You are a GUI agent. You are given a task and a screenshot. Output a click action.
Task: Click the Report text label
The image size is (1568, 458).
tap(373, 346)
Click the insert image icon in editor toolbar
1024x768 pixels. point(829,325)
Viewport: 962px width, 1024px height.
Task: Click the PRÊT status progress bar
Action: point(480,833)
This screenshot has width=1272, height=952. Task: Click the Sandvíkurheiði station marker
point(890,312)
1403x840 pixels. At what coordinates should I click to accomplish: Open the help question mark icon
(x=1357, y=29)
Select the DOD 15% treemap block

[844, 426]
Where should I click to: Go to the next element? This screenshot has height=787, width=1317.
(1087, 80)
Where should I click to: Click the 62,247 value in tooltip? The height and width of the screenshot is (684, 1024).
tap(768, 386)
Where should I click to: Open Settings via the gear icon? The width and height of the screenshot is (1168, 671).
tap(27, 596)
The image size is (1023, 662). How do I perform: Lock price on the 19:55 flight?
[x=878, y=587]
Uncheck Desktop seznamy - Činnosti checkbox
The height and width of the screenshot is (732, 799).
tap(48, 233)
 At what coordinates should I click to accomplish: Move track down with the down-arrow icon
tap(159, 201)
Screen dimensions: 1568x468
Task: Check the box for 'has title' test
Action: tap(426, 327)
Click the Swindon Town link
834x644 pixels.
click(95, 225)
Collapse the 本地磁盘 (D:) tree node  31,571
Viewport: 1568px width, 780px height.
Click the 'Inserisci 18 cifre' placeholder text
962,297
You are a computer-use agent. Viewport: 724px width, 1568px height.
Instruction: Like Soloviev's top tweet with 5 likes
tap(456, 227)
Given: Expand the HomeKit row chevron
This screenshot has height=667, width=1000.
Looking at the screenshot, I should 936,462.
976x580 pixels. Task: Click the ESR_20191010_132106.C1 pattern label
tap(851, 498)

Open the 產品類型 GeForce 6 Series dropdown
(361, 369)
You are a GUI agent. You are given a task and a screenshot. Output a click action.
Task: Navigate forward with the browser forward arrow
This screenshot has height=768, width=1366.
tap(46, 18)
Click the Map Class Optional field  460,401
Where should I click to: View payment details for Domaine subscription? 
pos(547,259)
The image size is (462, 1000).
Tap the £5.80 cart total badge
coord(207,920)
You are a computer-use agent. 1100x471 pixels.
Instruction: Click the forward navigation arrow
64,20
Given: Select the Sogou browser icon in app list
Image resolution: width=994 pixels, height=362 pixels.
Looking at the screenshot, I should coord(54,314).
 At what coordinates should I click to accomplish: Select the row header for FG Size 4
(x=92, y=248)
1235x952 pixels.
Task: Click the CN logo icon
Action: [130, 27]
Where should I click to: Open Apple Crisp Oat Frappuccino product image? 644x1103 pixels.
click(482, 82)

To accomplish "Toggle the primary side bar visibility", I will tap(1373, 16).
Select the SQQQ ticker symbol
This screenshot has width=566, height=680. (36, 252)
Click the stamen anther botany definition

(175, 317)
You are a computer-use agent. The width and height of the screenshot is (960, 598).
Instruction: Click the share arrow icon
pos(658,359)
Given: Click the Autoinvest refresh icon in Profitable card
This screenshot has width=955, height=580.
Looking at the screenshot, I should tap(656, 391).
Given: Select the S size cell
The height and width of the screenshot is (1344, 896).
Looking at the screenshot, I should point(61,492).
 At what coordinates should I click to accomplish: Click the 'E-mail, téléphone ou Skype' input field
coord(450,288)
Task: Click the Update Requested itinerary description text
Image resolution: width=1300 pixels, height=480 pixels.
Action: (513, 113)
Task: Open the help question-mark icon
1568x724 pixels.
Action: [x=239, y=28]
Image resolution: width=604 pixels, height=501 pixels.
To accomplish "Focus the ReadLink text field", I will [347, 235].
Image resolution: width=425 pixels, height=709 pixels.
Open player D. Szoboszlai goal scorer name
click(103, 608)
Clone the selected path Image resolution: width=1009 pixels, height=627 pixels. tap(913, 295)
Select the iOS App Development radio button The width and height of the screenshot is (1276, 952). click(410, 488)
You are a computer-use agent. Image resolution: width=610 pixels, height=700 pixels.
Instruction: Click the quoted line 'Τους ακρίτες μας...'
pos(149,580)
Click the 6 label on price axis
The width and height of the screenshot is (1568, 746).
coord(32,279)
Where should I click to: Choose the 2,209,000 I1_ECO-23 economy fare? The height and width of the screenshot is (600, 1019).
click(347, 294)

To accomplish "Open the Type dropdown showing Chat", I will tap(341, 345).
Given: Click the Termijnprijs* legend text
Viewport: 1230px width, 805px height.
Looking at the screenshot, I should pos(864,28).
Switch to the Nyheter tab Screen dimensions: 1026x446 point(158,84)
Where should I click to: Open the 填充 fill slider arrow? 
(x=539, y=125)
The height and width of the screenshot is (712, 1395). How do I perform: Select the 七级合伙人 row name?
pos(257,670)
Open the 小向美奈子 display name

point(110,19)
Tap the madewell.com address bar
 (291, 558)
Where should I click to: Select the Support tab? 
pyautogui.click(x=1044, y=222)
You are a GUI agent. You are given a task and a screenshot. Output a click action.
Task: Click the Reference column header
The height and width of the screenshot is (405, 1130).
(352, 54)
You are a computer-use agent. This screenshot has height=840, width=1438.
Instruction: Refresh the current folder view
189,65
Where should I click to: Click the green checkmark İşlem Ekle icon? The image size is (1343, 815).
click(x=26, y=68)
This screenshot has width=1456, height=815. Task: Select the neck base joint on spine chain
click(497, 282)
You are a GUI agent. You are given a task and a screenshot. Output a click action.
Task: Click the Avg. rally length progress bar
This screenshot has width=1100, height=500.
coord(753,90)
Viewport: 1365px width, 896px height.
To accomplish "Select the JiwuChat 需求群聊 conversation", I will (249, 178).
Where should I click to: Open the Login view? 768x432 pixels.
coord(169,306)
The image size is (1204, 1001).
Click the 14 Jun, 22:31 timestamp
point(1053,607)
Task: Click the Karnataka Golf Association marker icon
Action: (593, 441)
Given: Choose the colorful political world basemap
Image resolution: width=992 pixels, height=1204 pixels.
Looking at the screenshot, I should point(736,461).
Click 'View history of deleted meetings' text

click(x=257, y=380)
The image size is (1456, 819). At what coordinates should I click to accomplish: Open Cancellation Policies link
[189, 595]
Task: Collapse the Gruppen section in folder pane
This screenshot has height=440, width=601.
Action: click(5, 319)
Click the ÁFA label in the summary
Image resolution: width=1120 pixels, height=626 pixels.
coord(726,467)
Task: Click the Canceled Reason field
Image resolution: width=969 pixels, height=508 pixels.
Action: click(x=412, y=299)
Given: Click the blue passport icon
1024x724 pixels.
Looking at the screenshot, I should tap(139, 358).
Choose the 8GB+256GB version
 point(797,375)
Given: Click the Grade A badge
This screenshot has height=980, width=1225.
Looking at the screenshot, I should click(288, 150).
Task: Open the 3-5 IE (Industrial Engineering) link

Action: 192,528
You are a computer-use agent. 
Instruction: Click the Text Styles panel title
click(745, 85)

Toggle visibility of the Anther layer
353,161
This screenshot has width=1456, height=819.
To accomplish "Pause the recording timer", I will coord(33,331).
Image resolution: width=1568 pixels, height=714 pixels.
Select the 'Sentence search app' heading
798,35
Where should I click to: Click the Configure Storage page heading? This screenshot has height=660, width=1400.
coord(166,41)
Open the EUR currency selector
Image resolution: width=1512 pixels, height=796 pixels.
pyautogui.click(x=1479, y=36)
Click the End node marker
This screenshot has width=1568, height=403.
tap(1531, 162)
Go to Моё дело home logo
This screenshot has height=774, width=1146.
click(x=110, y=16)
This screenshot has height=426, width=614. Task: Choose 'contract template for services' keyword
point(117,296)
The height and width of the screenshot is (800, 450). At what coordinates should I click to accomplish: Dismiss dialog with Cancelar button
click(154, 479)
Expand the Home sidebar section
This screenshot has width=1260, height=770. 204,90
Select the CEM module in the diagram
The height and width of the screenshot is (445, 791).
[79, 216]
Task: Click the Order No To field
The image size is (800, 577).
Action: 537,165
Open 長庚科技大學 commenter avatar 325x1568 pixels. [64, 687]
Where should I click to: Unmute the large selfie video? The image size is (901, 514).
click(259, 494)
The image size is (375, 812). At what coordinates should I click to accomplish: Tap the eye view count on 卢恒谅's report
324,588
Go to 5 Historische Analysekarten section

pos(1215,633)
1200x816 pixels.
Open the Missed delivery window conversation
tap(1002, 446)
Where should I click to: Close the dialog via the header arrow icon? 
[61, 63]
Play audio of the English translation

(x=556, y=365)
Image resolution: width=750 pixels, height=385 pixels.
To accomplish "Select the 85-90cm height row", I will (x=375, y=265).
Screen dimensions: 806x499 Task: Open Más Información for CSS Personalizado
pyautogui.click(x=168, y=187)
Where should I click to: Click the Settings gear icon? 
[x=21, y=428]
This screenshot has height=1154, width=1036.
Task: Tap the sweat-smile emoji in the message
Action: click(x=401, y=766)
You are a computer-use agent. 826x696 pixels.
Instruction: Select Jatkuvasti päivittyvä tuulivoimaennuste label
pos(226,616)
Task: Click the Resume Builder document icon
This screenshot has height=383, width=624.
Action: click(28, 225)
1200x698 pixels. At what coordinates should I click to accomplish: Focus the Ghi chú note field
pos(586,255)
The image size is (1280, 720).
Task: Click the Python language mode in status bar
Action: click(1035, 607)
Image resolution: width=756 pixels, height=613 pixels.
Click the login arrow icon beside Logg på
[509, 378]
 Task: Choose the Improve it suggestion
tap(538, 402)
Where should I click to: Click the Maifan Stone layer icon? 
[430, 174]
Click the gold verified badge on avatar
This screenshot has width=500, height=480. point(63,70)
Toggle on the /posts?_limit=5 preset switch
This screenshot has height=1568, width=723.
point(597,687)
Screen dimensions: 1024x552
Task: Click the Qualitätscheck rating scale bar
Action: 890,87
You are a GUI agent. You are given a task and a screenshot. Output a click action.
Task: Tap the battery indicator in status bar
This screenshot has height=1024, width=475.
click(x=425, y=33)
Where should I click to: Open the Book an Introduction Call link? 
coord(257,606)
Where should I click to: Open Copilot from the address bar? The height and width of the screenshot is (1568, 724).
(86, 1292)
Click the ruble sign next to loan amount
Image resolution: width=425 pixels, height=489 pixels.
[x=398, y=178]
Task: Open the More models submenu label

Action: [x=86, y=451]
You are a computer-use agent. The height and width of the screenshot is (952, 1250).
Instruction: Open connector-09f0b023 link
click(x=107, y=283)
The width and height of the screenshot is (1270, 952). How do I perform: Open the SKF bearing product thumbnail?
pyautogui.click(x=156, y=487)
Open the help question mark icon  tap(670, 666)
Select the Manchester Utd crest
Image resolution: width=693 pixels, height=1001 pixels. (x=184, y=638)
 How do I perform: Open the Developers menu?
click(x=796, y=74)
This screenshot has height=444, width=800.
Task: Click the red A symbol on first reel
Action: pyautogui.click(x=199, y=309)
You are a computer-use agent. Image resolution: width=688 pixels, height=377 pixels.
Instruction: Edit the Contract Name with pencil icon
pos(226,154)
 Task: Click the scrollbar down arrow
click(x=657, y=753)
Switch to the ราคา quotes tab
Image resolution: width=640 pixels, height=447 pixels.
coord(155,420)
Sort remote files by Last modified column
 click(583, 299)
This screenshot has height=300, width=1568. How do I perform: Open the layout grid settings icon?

### Task directions
Across all the entries, count the lines that contain the string "browser", and give that number without anything else.

### Answer to the exercise
2